Miglior sorte non tocca all’alter ego dell’aristocratico catanese, il brillante nobilotto campano Federico Ranaldi, il cui ingenuo idealismo è destinato a una sconfitta persino più sonora. Nel libro c’è spazio per la vita parlamentare tout-court. Efficace è la descrizione della mitica seduta in cui il “sinistro” Agostino Depretis (ne “L’imperio”, Milesio) ottiene il via libera al suo governo dal “destro” Marco Minghetti (nel romanzo, Griglia) inaugurando così il trasformismo. L’atteggiamento di De Roberto, è facile intuirlo, è tutt’altro che benevolo. La disillusione progressiva che conosce Ranaldi è in un certo senso la sua. Giornalista di un nuovo quotidiano, ben presto entra in rotta di collisione con le regole non scritte della vita pubblica. Lavorare nella carta stampata allora significa “arrivar presto ed alto”. Tanto che, per trarne davvero vantaggio, ogni scrupolo va lasciato cadere perché “aspra e dura” è “la concorrenza, tra quella folla avida di arrivare”. Un clima, appunto, da basso impero, dove la diffidenza e il tutti contro tutti regnano sovrani.

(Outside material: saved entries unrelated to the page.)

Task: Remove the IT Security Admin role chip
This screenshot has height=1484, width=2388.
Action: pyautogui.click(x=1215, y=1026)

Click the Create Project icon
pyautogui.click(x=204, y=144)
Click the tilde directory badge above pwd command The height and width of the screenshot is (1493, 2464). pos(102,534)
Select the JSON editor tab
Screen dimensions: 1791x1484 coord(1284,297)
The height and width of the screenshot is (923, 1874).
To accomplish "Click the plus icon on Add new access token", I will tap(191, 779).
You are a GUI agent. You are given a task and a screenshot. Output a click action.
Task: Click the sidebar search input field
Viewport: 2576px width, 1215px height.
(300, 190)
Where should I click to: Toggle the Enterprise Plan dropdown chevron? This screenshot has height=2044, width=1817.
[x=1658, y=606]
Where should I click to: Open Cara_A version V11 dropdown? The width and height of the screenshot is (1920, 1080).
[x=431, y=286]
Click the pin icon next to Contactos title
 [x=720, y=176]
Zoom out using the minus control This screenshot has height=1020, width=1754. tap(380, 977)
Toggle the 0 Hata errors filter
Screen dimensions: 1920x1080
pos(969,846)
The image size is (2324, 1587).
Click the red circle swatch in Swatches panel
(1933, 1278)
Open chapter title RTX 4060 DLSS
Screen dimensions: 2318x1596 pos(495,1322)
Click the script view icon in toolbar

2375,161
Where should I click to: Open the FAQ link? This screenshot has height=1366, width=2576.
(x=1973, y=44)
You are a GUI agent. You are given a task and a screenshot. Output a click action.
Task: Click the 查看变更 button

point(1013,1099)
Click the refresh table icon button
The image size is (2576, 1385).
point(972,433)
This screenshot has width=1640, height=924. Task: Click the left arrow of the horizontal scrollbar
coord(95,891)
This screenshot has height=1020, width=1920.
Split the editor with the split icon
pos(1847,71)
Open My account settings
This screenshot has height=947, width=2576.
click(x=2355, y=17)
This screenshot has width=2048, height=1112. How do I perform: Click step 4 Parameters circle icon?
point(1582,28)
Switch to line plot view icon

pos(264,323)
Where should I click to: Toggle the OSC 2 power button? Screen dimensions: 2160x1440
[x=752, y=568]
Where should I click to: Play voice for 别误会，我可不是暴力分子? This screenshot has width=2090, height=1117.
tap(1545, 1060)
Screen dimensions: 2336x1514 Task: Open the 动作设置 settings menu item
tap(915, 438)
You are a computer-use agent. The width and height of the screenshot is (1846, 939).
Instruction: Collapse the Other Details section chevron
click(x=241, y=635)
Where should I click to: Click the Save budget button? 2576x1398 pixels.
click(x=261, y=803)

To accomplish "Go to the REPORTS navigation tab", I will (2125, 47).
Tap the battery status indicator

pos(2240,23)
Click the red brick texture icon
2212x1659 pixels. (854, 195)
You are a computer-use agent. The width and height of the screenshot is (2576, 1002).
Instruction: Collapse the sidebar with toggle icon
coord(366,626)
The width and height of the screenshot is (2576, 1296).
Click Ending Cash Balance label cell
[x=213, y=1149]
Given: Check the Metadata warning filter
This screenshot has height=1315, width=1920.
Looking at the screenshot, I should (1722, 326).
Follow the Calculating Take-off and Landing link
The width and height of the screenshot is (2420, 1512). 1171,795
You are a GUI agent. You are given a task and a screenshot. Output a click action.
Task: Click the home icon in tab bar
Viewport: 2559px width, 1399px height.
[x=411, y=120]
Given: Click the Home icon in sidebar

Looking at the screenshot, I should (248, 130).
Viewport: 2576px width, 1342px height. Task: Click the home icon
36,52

La conclusione è inevitabilmente amara: l’Unità non ha giovato punto al clima morale e al senso civico del Belpaese. Ranaldi oramai fuori gioco, rientrato nella sua angusta cittadina d’origine, vede il futuro proprio nerissimo. Addirittura l’intera modernità gli sembra da respingere: “Nulla, non c’era da far nulla, non si poteva aspettare o sperar nulla, non si poteva credere in nulla: di quale partito, di quali uomini fidarsi? Tutti gli idoli che egli aveva venerati avevano rivelato le loro magagne…”. E, poco dopo, più radicale ancora: “Il progresso era tutto apparenza, illusione e presunzione”. Vie di scampo, insomma, zero, con la politica nella parte del male assoluto. Eppure, al di là della morale un po’ spiccia, “L’imperio” è lettura importante e godibile, che anticipa di un secolo e rotti, atteggiamenti e considerazioni oggi persino alla moda. Il libro, riproposto dalla Bur-Rizzoli (pagine 324, euro 6,80) con l’aggiunta di un’ottima curatela del prof. Nunzio Zago, è in libreria non da molto, eppure sembra già circondato da un assordante quanto ingiusto silenzio.